Observations: PW list on iOS shows shortened URL, yet sometimes shows LANDING URL. Don't know why. PW list on Android shows LANDING URL normally, but on this one only shortened URL with loading... Seems stuck.

It seems the LinkedIn site isn't optimized for PW queries, yet.

kevinahuber commented 8 years ago

@tolson2000 How would that differ from a bot coming along? Could we implement the same methods?

If LinkedIn is not optimized for a title/description/favicon PW query, we should probably augment the PW to include older query methods. I would suspect that LinkedIn is not unique.

rochforp commented 8 years ago

@kahjav So far it's been isolated to just linkedin but I'm concerned that it's possibly indicative of a problem that might exist on other sites as well.

mmocny commented 8 years ago

First, just a quick aside: Chrome for Android will only show results which link to https pages. It looks like your short url does redirect to https://www.linkedin.com/in/tlytle so this should be fine. Chrome for iOS still supports non-https but we will be making a switch soon. The Physical Web app will likely continue to show all results.

Second, some of our clients will show the raw URL if we fail to fetch page metadata. The intention was that local-intranet-only or local-development-machine-only URLs, which our PWS could not fetch, should still be available. However, our direction these days is to just filter these results out and we will add some "advanced" views where you will be able to see all results. This is less developer friendly but more user friendly. This may explain why iOS Physical Web app shows just the green link, while other clients show nothing.

Finally, the root of the problem appears to be that the PWS is not resolving your url:

$ curl -k -s -H "Content-Type: application/json" -d '{"objects":[{"url":"http://goo.gl/v6QFk9"}]}' http://url-caster.appspot.com/resolve-scan | python -m json.tool
{
    "metadata": []
}

I will attempt to debug and resolve this issue. Thank you for raising it!

mmocny commented 8 years ago

This may not be the only bug, but it appears that LinkedIn returns a different page depending on the requesting user agent. The page being served to PWS right now may be an empty page with only inline javascript and no semantic page information at all.

$ curl -L http://goo.gl/v6QFk9
<html><head>
<script type="text/javascript">
window.onload = function() {
  // Parse the tracking code from cookies.
  var trk = "sentinel_org_block";
  var cookies = document.cookie.split("; ");
  for (var i = 0; i < cookies.length; ++i) {
    if ((cookies[i].indexOf("trkCode=") == 0) && (cookies[i].length > 8)) {
      trk = cookies[i].substring(8);
    }
  }

  // Get the protocol for the redirect url.
  var protocol = "http:";
  if (window.location.protocol == "https:") {
    protocol = "https:";
  } else {
    // If "sl" cookie is set, redirect to https.
    for (var i = 0; i < cookies.length; ++i) {
      if ((cookies[i].indexOf("sl=") == 0) && (cookies[i].length > 3)) {
        window.location.href = "https:" + window.location.href.substring(window.location.protocol.length);
        return;
      }
    }
  }

  // Get the new domain.
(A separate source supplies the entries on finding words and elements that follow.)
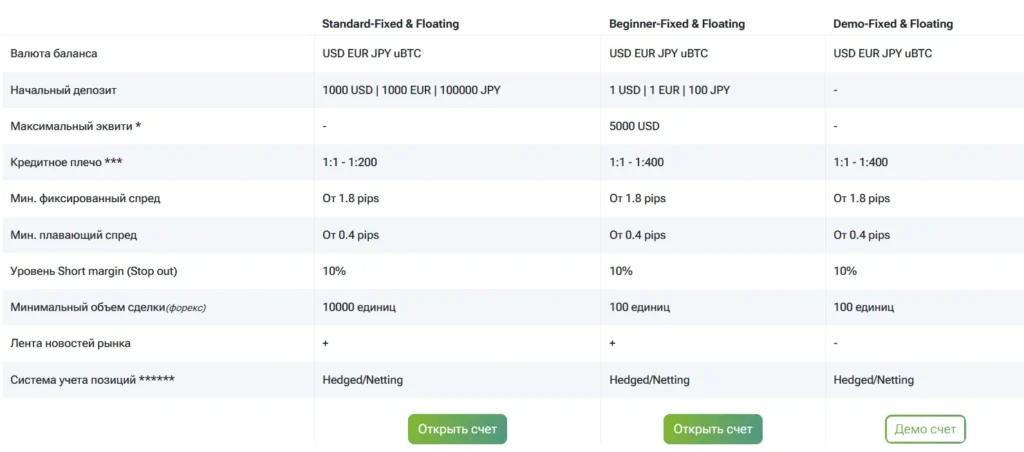1024x452 pixels.
Task: Click the 5000 USD maximum equity value
Action: pos(635,126)
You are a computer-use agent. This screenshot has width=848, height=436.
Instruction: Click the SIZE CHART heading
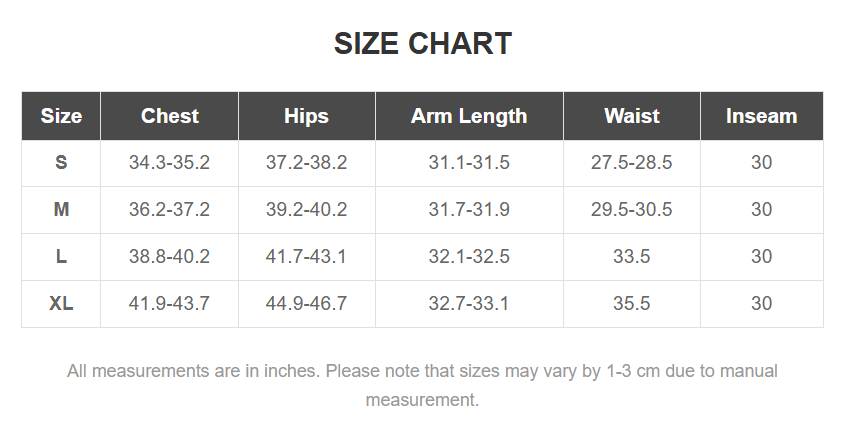tap(423, 44)
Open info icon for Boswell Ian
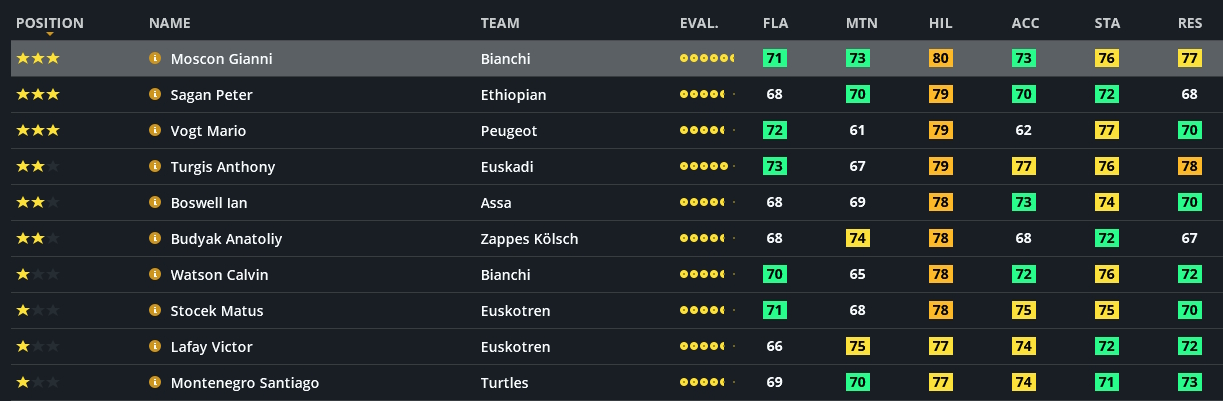 (x=155, y=203)
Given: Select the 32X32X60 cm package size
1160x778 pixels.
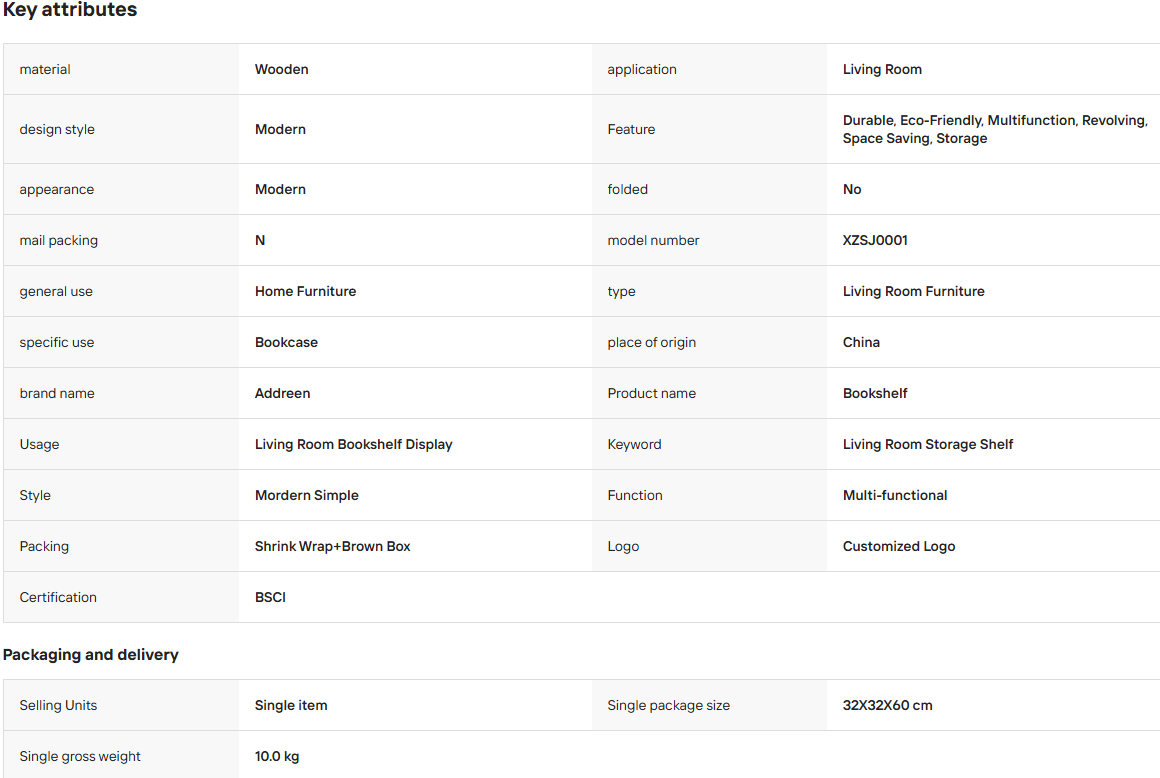Looking at the screenshot, I should pyautogui.click(x=888, y=706).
For touch.www.linkedin.com or tablet.www.linkedin.com
  // we strip "touch." and "tablet.". For international domains such as
  // fr.linkedin.com, we convert it to www.linkedin.com
  var domain = location.host;
  if (domain.substr(0, 6) == "touch.") {
    domain = domain.substr(6);
  } else if (domain.substr(0, 7) == "tablet.") {
    domain = domain.substr(7);
  } else if (domain.charAt(2) == ".") {
    domain = "www" + domain.substr(2);
  }

  // D8E90337EA is the tracking code proposed by Harsh, representing guest request redirected
  // to login.
  window.location.href = protocol + "//" + domain + "/uas/login?trk=" + trk + "&session_redirect=" +
      encodeURIComponent(protocol + "//" + domain +
      window.location.href.substr(window.location.href.search(window.location.host) +
                                  window.location.host.length));
}
</script>
</head></html>

Our current PWS does not evaluate JavaScript. We do not run the page through a headless browser.
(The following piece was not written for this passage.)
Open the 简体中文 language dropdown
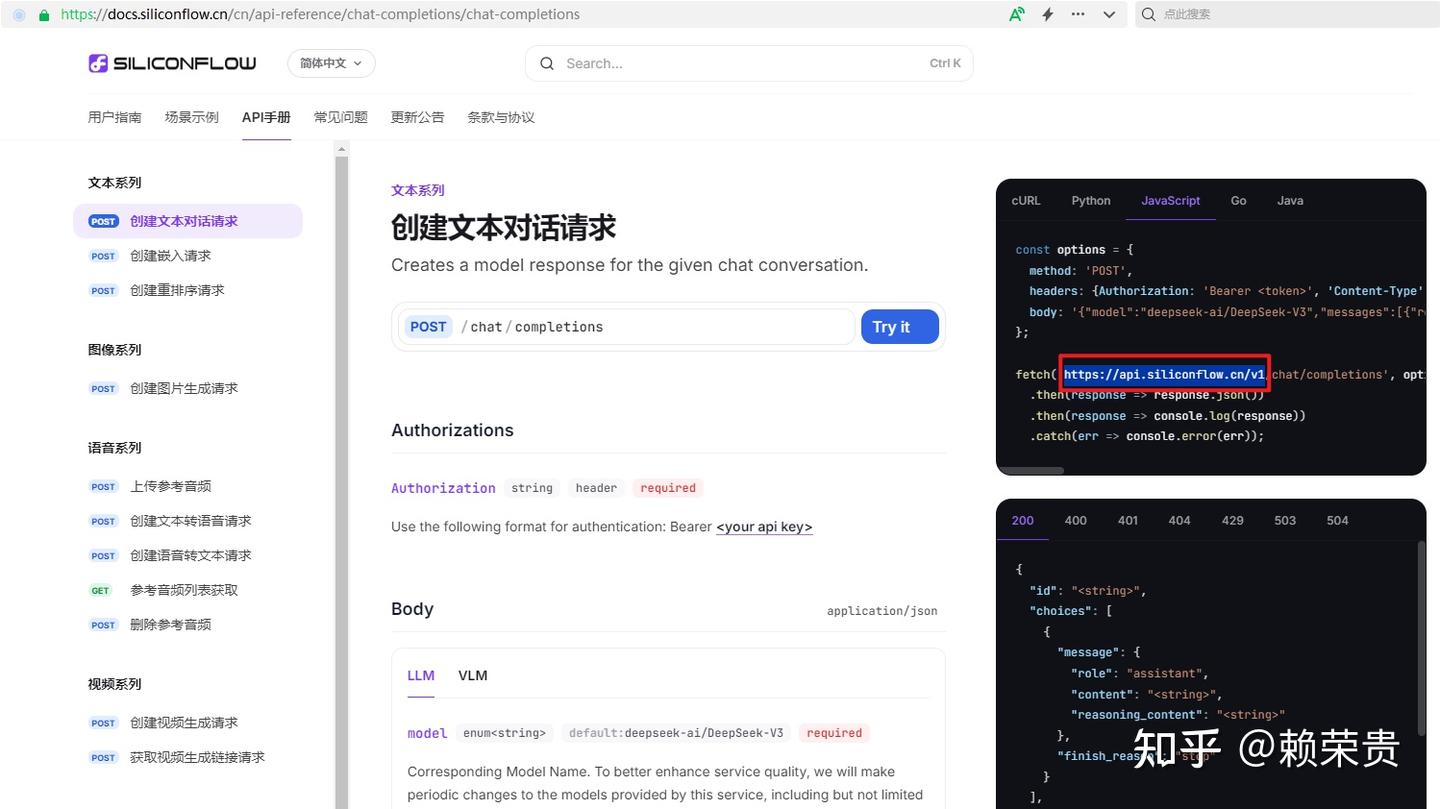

However, once I change the User-Agent header I get the real data:

$ curl -L -H "Accept: text/html,application/xhtml+xml,application/xml;q=0.9,image/webp,*/*;q=0.8" -H "user-agent:Mozilla/5.0 (Macintosh; Intel Mac OS X 10_11_1) AppleWebKit/537.36 (KHTML, like Gecko) Chrome/48.0.2564.48 Safari/537.36" https://www.linkedin.com/in/tlytle
<...Lots of HTML...>

We already set a custom user agent, but I will see about adjusting it slightly.

mmocny commented 8 years ago

FYI: Our current User Agent

kevinahuber commented 8 years ago

@mmocny When does/will Chrome check for https? Would non-https URL shorteners still be able to be utilized if the destination is https?
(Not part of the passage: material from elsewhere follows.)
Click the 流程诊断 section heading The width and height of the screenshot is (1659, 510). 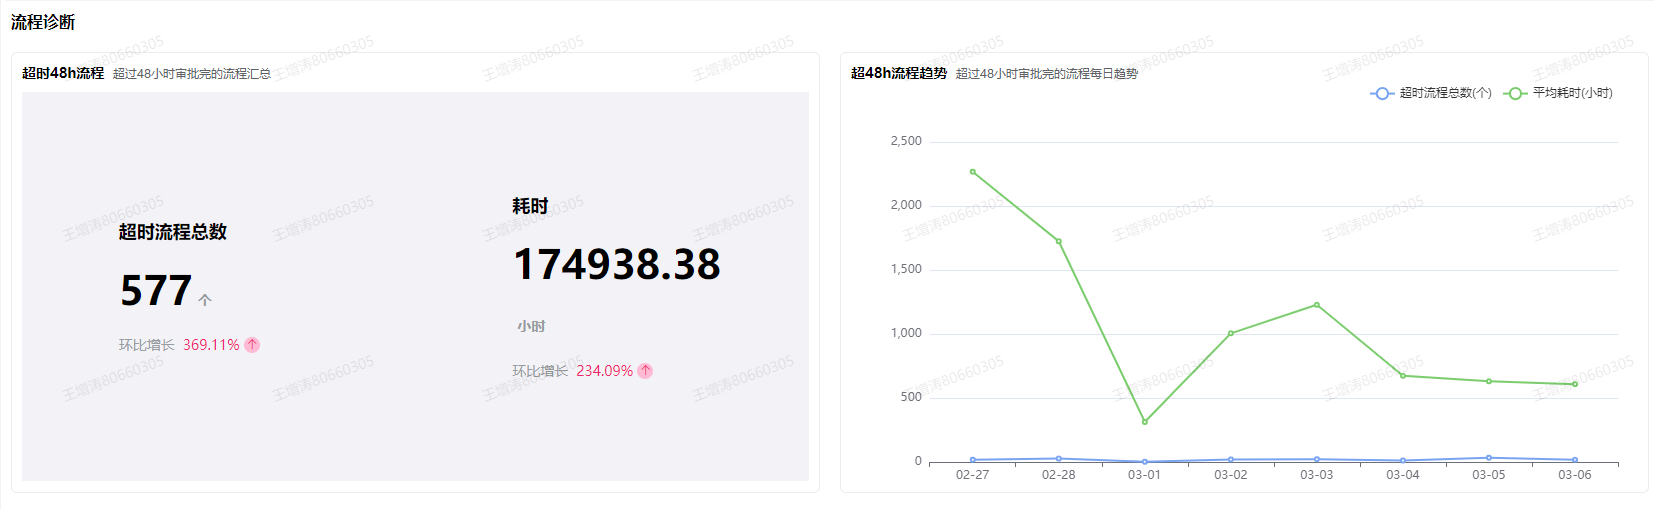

tolson2000 commented 8 years ago

@kahjav The PW is specifically looking for the "description" for a page. Places like LinkedIn, Facebook, don't bother making a "description" for a 'users' info page. In the case of Facebook when they are hit by a bot their server will substitute a generic description for bots for their users. Affectively just saying JoeBlow is on Facebook. And then throw a commercial at you. Join now to connect. Kind of useless for a PW concept. Companies like realtors don't always have a "description" field for their employee pages. And for bots will substitute maybe something again like JobBlow is a realtor for ... If you want a page for your resume you need to make one specifically with the needed tags and meta data fields to work with PW. Probably what we need to do is ask LinkedIn to provide a meaningful "description" meta data.

Here's my test page. It's a shortend URL with http which redirects to a https on another server. Here again, though, on my iPOD is shows the shortened URL and on Android is shows the landing page URL. http://io.ivt.com/to9

EDIT: Forgot to mention on that test page there is no "description" meta data. Yet the PWS made a description from my h1 and other hl links. Not sure how that works.

mmocny commented 8 years ago

@kahjav Coincidentally I just got this question! Yes, at the moment you can use http redirector to link to https destination. The https requirement is only on the final URL, and it is to protect the user (so compromised network cannot replace the page contents, effectively having Chrome send users to the wrong destination). Since the redirect loop is done on PWS we are less concerned about compromised networks.

tolson2000 commented 8 years ago

Yeah, I don't know if I agree with having to have the landing page be https: That isn't always possible. Will you be allowing self-signed certs?

mmocny commented 8 years ago

Alright, it looks like we are failing to resolve LinkedIn because they are explicitly blocking crawling: HTTP/1.1 999 Request denied. I haven't nor intend to pursue ways to circumvent this.

mmocny commented 8 years ago

@tolson2000 We don't currently do much certificate verification, but if you send a user to such a page the browser will likely put up a big red flag, so is unlikely to be a good idea outside of local testing. And for local testing we hope to make it easier to just show all results.

To be clear: the https requirement is not a big change to physical web or the Eddystone-URL BLE frame format. It is only a policy decision by the developers of Chrome browser for its integration of the Physical Web feature, and meant to safeguard its users.